1 tablespoon fresh lime juice

2 tablespoons water

½ teaspoon salt

Pinch crushed red pepper flakes

For the bowls

1 pound skinless, boneless chicken breast, pounded to ½-inch thickness

3 ears corn, shucked

1 tablespoon olive oil

½ teaspoon salt

¼ teaspoon freshly ground black pepper

¼ teaspoon ground cumin

¾ cup quinoa

1 ¼ cups no-salt-added chicken broth

½ English cucumber, chopped

2 medium radishes, thinly sliced

Flesh of 1 ripe avocado, thinly sliced

4 lime wedges, for serving

For the bowls: Prepare a grill for direct heat. If using a gas grill, turn the heat to medium. If using a charcoal grill, light the charcoal or briquettes; when the briquettes are ready, distribute them evenly in the grill. For a medium-hot fire, you should be able to hold your hand 6 inches above the coals for 4 or 5 seconds. Have ready a spray water bottle for taming any flames.

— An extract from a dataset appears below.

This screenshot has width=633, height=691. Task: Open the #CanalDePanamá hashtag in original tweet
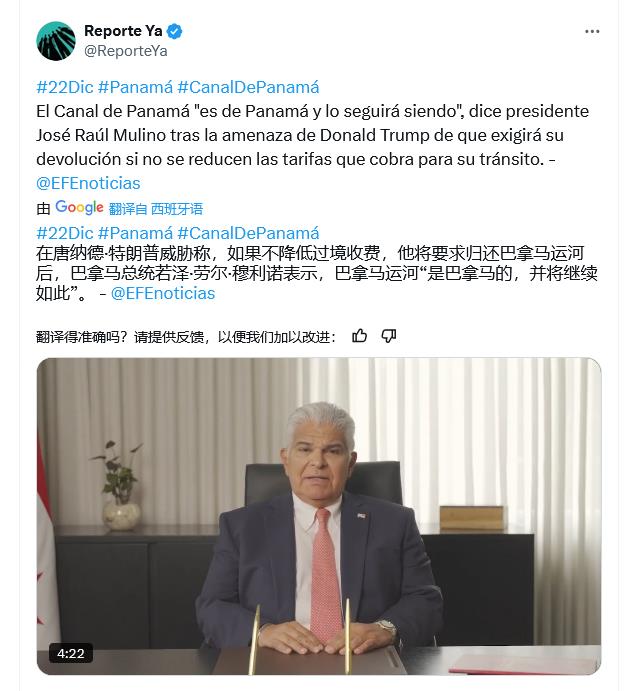[x=248, y=87]
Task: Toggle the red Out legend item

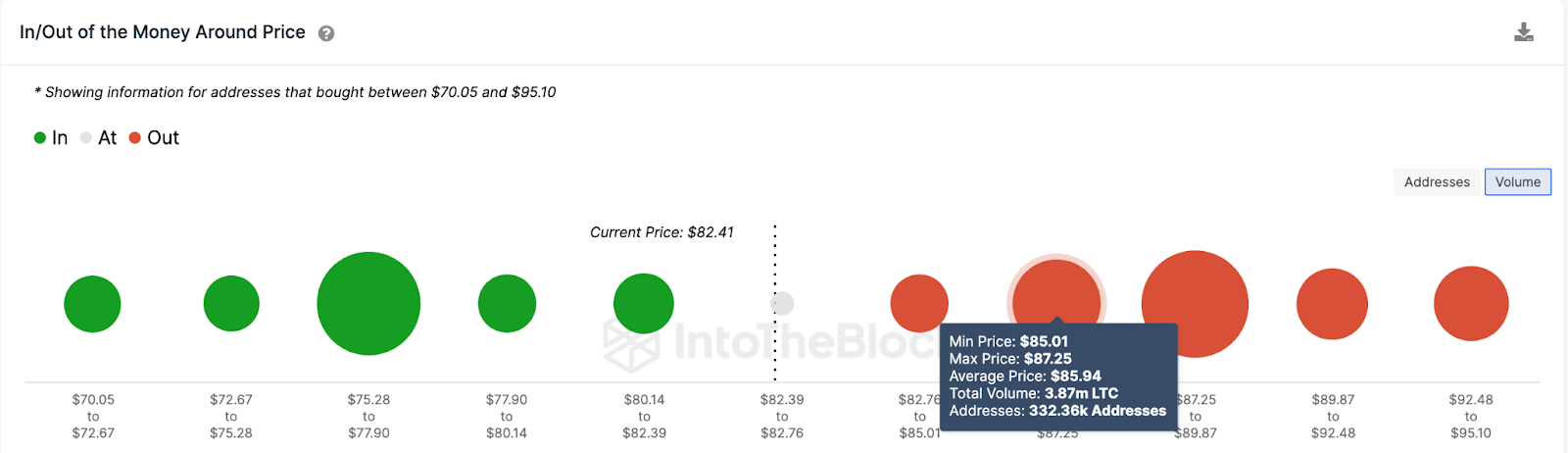Action: 155,138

Meanwhile, make the sauce: Combine the cilantro, basil, scallion, the ¼ cup of oil, the lime juice, water, salt and crushed red pepper flakes in a mini food processor; blend to form a smooth sauce.

Brush the chicken and the corn with the tablespoon of oil and season them with the salt. Then season the chicken with the pepper and the cumin.

Transfer the chicken and corn to the grill and close the lid. Cook the chicken for 4 or 5 minutes per side; cook the corn for about 15 minutes, until tender, turning it with tongs every 3 or 4 minutes so it is evenly cooked.

Let the chicken and the corn rest 5 for minutes, then slice the chicken and cut the kernels off the corn (reserving the cobs for another use, if desired).

Make ahead: The sauce, chicken and corn can be refrigerated up to 3 days. Bring to room temperature before serving.

When ready to serve, combine the quinoa and broth in a medium saucepan over medium-high heat. Once the liquid comes to a boil, reduce the heat to low, cover and cook for 12 to 15 minutes, so all the liquid is absorbed.

Uncover and fluff with a fork, then stir in the corn.

Divide the quinoa/corn mixture among individual bowls. Arrange the chicken slices, cucumber, radishes and avocado on top. Drizzle with the sauce and garnish with scallion greens and lime wedges. Makes 4 servings.

Nutrition per serving (using 6 tablespoons sauce): 490 calories, 33 grams protein, 38 grams carbohydrates, 25 grams fat, 4 grams saturated fat, 85 milligrams cholesterol, 560 milligrams sodium, 6 grams dietary fiber, 7 grams sugar.